The Inherent Tension in Law and Religion (by William H. Floyd)

Photo by Katherine Frey/ The Washington Post

This post is written in conjunction with the “Religion and Law in the U.S.” course dialogue project and is directed by Grace Yia-Hei Kao.

There’s an old saw about prayer in schools which seems to have originated among liberal politicians in the 1980s: As long as there are final exams, there will be prayer in schools.  Apart from its sly attempt at humor, the line also reveals distinct understandings about prayer.  The form of prayer brought on by exams is an individual one, even though most “school prayer” is actually in the form of a group prayer. While the quip about final exams might be a good sound bite, it describes a form of “school prayer” which has never been in question by the courts.

In almost every Supreme Court decision that dealt with school prayer, the prayer at issue was a group prayer performed by a school official.  In the landmark case of Engel v. Vitale 370 US 421 (1962), the court ruled teacher led prayer, which began the school day in New Hyde Park, NY, as violating the First Amendment’s establishment clause.  This proscription was extended to clergy led prayers at public high school graduation ceremonies in Lee v. Weisman 505 US 577 (1992). Student led prayers before high school football games were declared unconstitutional in Santa Fe Independent School District v. Doe 530 US 290 (2000).

None of those cases were unanimous, and it would be wrong to assume that there was broad consensus that these prayers are unconstitutional.  More importantly, the ultimate ruling is beside the point I am trying to make.  What’s striking is that the only form of prayer in schools that the Courts can consider in any meaningful way is group prayer.  It seems obvious that a good reason for this is the fact that a governmental prohibition on individual prayer would be a violation of the First Amendment’s free exercise clause.  Another explanation for the court’s exclusive examination of group prayers, though, is that the court is actually attempting to avoid making religious and theological pronouncements.

Religious arguments and legal arguments for prayer in school are inherently different, but what is most remarkable is the fact that the two arguments are not even operating under the same premises.  The legal arguments around school prayer boil down to whether or not students are “forced to pray,” who leads the prayer, and where the prayers are located.  When content is discussed, it is more about whether or not the prayer is “nondenominational” or not, and such arguments have essentially been relegated from the main discussion.  The legal arguments are really about the mechanics of government approaches to religion, which must be concerned with neutrality and minutia.

None of this is how the religious ever actually talk about prayer.  Prayer can be seen as communion with the divine, a plea for help, or even just a token of thanks.  Even prayers which are highly systematized and ordered, such as the Catholic rosary, are focused on the believer’s access to particular mysteries.  The regular group prayers of Mosques are public prayers, but for Muslims they are a way to serve God.  For a religious person, prayer is a matter of accessing the divine for any number of reasons.

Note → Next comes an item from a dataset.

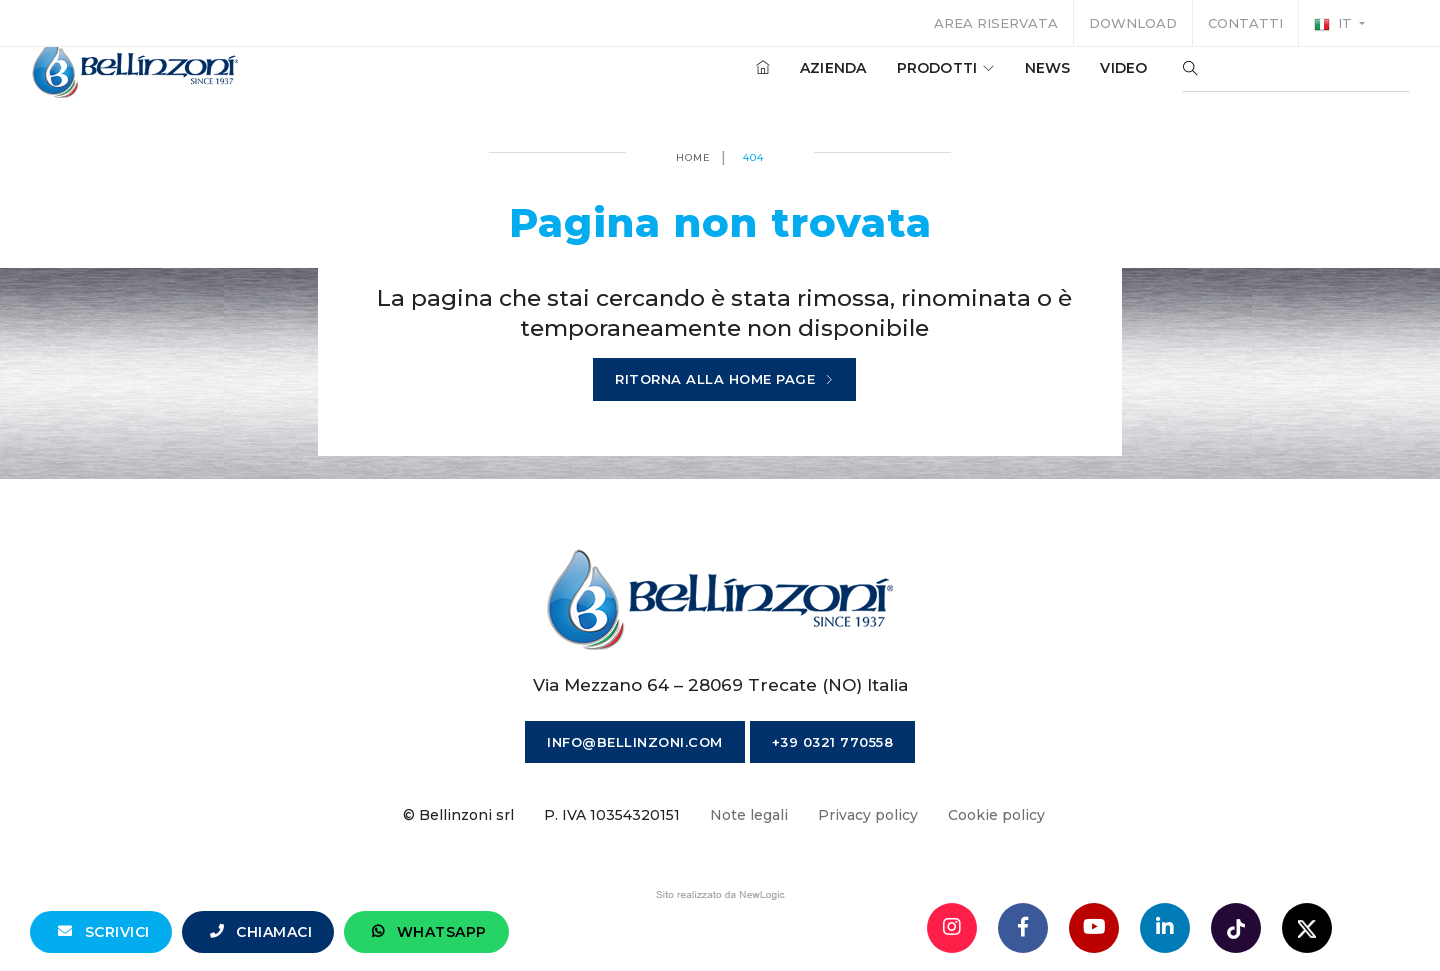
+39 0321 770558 (833, 742)
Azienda (795, 79)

This dichotomy between the Judicial approach to prayer in schools and the religious conversation about prayers reveals something quite important regarding case law on religion.  The United States Judicial System is 1) forbidden to establish religion, and 2) built around secular, Western ideas of the role of government.  The courts would never want to decree theological judgments or stake out religious values.  While historically courts have shown religious prejudice at times (see Everson v. Board of Education 330 US 1 (1947)), they also have consistently sought to leave religion as a matter of individual conscience.

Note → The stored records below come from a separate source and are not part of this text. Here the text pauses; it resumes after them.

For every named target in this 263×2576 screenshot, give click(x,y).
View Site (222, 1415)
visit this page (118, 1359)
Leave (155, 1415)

In other words, the courts rarely talk about religion even when deciding religion cases.  Reynolds v. United States 98 US 145 (1878) is superficially about the legality of Mormon polygamy, but the opinion by Chief Justice Morrison Waite mostly discusses the validity and boundaries of laws.  Everson v. Board of Education officially is about whether government money can be given to parents of parochial schoolchildren for transportation.  The justices mostly discuss taxation.  The Church of Lukumi Bablu Aye v. City of Hialeah 508 US 520 (1993) is a case concerning laws prohibiting Santeria slaughter of animals, yet the court mostly deals with the ramifications of a law which targets a specific group of people.

This avoidance of discussing religion directly might actually be beneficial for the courts.  The backlash to school prayer decisions is probably enough evidence to show that when the courts affect religion in any way, someone will be upset.  The dichotomy between the legal and religious approach to issues regarding law and religion, though, means that there will always be two conversations on every issue.

William H. Floyd is a second year MA student with interests in American religion at Claremont School of Theology.

  • Valentina

    Thank you for your post. As we have been reading our cases, I have found it most intriguing to see how the courts dance around issues of religion with finesse and on tip toes. Most times as I am reading half way through the cases expecting to see holdings and reasonings exclusively on the establishment clause or free exercise, I will read something completely unrelated to the law, as you mention above such as taxation, discrmination or state versus federal laws. The ability for the courts to take matters that may sit on such large constitutional issues such as the freedom of religion clauses, and invoke other areas of law that are less heavy and cumbersome is remarkable, spooky, and yet mystifying.